Those accolades might be a little overblown. The Bulls are still just six games over .500, after all. But Noah's sudden impact as one of the league's brightest stars is undeniable.
When you factor assists, Noah's statistics hold their own against Howard. Noah is averaging 12.2 points, 11.3 rebounds. 4.9 assists and 1.5 blocks.
Howard is at 18.7 points, 12.4 rebounds, 1.8 assists and 1.8 blocks. Considering how each assist results in at least 2 points, Noah's production is similar.
Noah has kicked it up a notch recently, averaging 13.4 points and 6.8 assists since the all-star break, which means he's responsible for 27 points per game, and he's even outdone Howard in blocked shots, with 1.9 per contest.
Asked to weigh in on the best center discussion, Bulls coach Tom Thibodeau passed the buck.
"I'm biased, so I'm probably not the right guy to ask that question," he said. "What Jo does for our team, I don't think there's anyone better at that."
In typical fashion, Thibodeau praised Howard and even complemented his single season with the Lakers.

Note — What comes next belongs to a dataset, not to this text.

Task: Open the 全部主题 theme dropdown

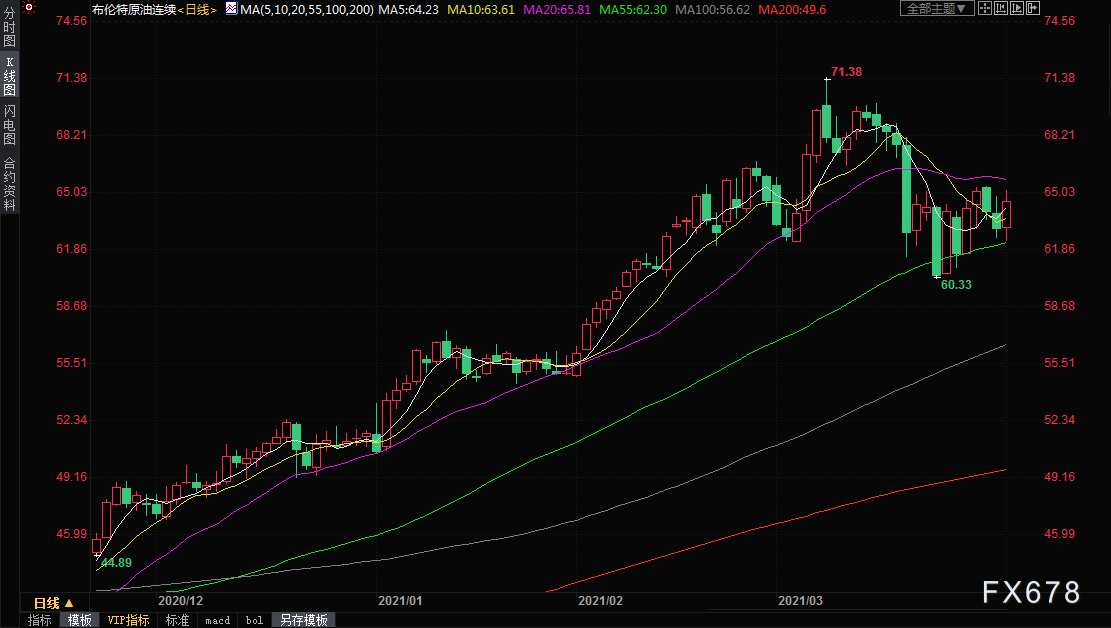Action: click(937, 9)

"You can certainly make a case for (Howard being the league's best center)," Thibodeau said. "He's done it for a long time. ... You could make a case for a few guys. I like the guy we have. The guy we have is pretty special."
One aspect that might help Noah's cause when it comes to voting for all-NBA and defensive player of the year is his transformation as a popular personality.
When Noah came into the league after winning a pair of NCAA championships at Florida, he was billed as a guy fans love to hate, unless he's playing for their team.
That didn't change much for a few years, as Noah quickly established himself as a villain in Boston and Cleveland. More recently -- and especially this year -- Noah seems to be gaining respect every time he takes the floor.
There will always be opposing fans who root against him. But it seems accurate to say Noah has evolved from a popular villain to one of the league's most popular players.
At the Berto Center on Wednesday, Noah reacted to that idea with a smile and shrug.
"I don't know. I don't know why. I guess I'm more liked," Noah said. "That's what happens, I guess, when you grab some rebounds and put the ball in the hoop. I guess people's opinions change."
Howard has experienced the opposite. His public perception started out as a happy kid who was always singing gospel songs. Then he seemed to grow more sullen, had an awkward exit from Orlando, then didn't win many fans during his year in Los Angeles.
Winning solves plenty of problems in the NBA. Even though his statistics aren't much different from last season with the Lakers, Howard's Rockets are rolling into town at 44-20.
"It's like a tractor trailer backing a small car over," Taj Gibson said of Howard. "His strength is crazy, his height. He's got the whole package.
"I feel that you don't want to make him mad. Once you make him mad, he's going to call for the ball every time he's down in the paint, try to bang you, just try to dominate you."